Namun, Gus Awis memiliki pandangan lain. "Aku
butuh bantuan sampean. Sampean membantu saya di bagian sekretaris yang ngurusi
publikasi kegiatan," jelasnya dengan tegas. Sebagai seorang santri yang
putrinya mondok di asrama Hidayatul Quran milik Gus Awis, saya merasa memiliki
kewajiban moral untuk memenuhi permintaannya. Saya pun akhirnya menyanggupi.
"Baik Gus Awis. Saya bersedia karena saya
ingin khidmat kepada panjenengan. Semoga putri saya yang mondok di pondok
panjenengan bisa mendapatkan ilmu yang manfaat dan barokah," jawab saya
dengan tulus.
Singkat cerita, saya pun mendampingi Gus Awis
dalam kepengurusan Dewan Pimpinan Majelis Ulama Indonesia (MUI) Kabupaten
Jombang, di jajaran sekretaris. Tugas utama saya adalah mengurusi grafis
publikasi dan media sosial serta media online lainnya. Kemampuan dasar
jurnalistik dan desain grafis yang saya miliki sangat menunjang tugas ini,
sesuai harapan Gus Awis.
Setiap kali Gus Awis menyampaikan pidato dalam
sebuah acara, saya menjadi pendengar yang setia. Kemudian, saya merangkai
kata-kata beliau dalam bentuk berita. Proses ini saya lakukan dengan penuh
hati-hati. Setelah merangkai kalimat-kalimat tersebut menjadi paragraf yang
rapi, saya mengirimkannya kepada Gus Awis untuk dikoreksi. Jika sudah
mendapatkan persetujuan beliau, barulah saya melemparkannya ke ruang publik
melalui berbagai platform media sosial dan online.
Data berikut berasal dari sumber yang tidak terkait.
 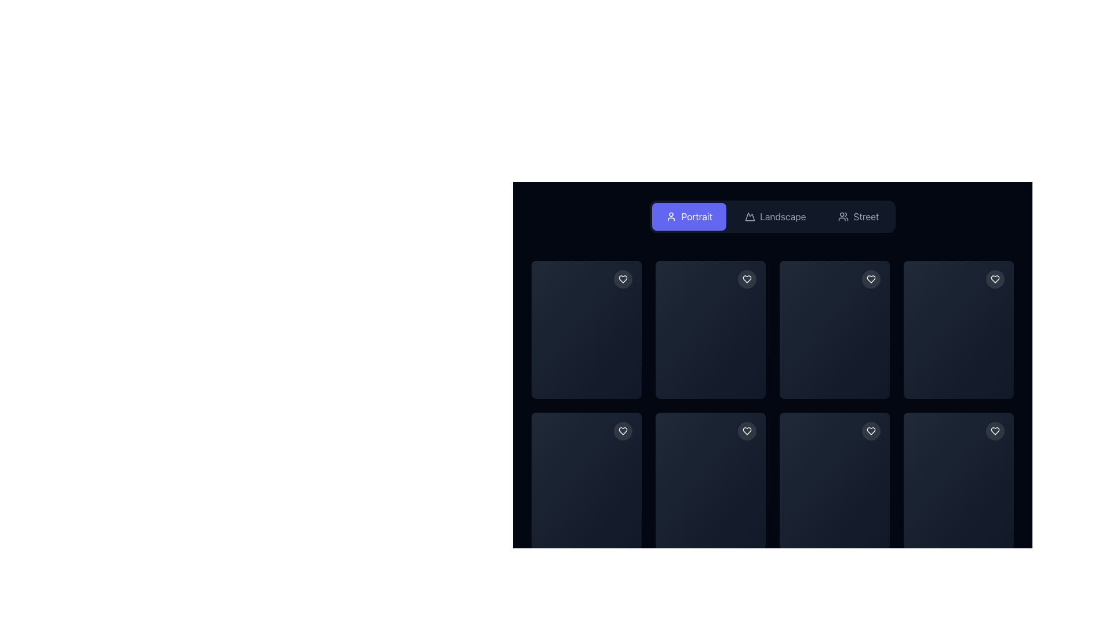 What do you see at coordinates (871, 431) in the screenshot?
I see `the favorite button represented by a heart icon, located in the bottom row of a grid, specifically the fourth element in its column` at bounding box center [871, 431].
Saya berusaha semaksimal mungkin menjadi juru
ketik yang baik, bekerja di balik permukaan dengan penuh dedikasi. Pekerjaan
ini saya nikmati, karena melalui khidmat ini, saya berharap bisa memberikan
yang terbaik untuk putra-putri saya dan mendapatkan berkah dari Allah SWT.
Alhamdulillah, usaha kami tidak sia-sia. Dewan
Pimpinan Majelis Ulama Indonesia (MUI) Kabupaten Jombang kini mulai dikenal
oleh publik berkat publikasi yang masif melalui media sosial dan media online.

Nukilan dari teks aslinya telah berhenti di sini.